Read more about the motif of loneliness in J.D. Salinger’s The Catcher in the Rye.

Strength and Weakness

Steinbeck explores different types of strength and weakness throughout the novella. The first, and most obvious, is physical strength. As the story opens, Steinbeck shows how Lennie possesses physical strength beyond his control, as when he cannot help killing the mice. Great physical strength is, like money, quite valuable to men in George and Lennie’s circumstances. Curley, as a symbol of authority on the ranch and a champion boxer, makes this clear immediately by using his brutish strength and violent temper to intimidate the men and his wife. Physical strength is not the only force that oppresses the men in the book. It is the rigid, predatory human tendencies, not Curley, that defeat Lennie and George in the end. Lennie’s physical size and strength prove powerless; in the face of these universal laws, he is utterly defenseless and therefore disposable.

Animals and Humans

Imagery that depicts the similarities between animals and the human characters in Of Mice and Men abound, often in connection with Lenny. He is regularly compared with animals, described as having a bear-like stature and sheep-like meekness. Lenny doesn’t understand the social and physical rules of the human world, which often gets him into trouble. Ultimately, he cannot foresee the severe repercussions of his actions. In this way, his perception of the world is as simple and innocent as an animal’s.

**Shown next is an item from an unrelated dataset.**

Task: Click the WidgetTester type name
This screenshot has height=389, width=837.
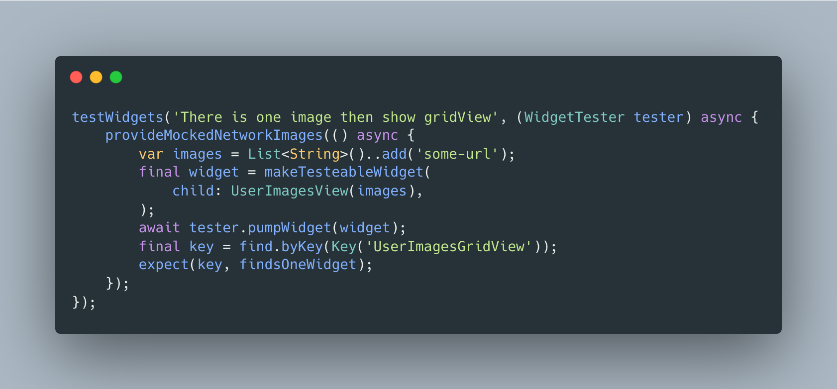Action: [x=575, y=117]
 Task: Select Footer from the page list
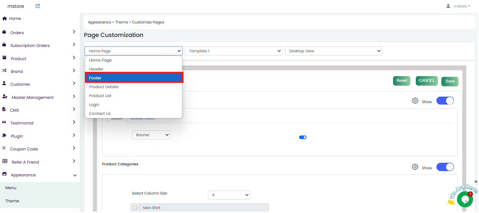133,78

Similarly, Curly’s wife meets the same fate as Lenny’s pets, which he accidentally kills due to his strength. In giving Curly’s wife the same death as Lenny’s mice and puppy, Steinbeck comments on her lack of agency, and how she is treated as a possession or pet of the men in her life. Although Candy loves his dog as a companion, Curly shoots it when it grows too old to be of use on the farm. Just like Candy’s dog, the ranch workers are valued only for their labor, and not for their worth as humans. Ultimately, the title of the novel puts the comparison between animals and humans front and center. The “best-laid schemes of mice and men” often go wrong, as is tragically the case for George and Lenny.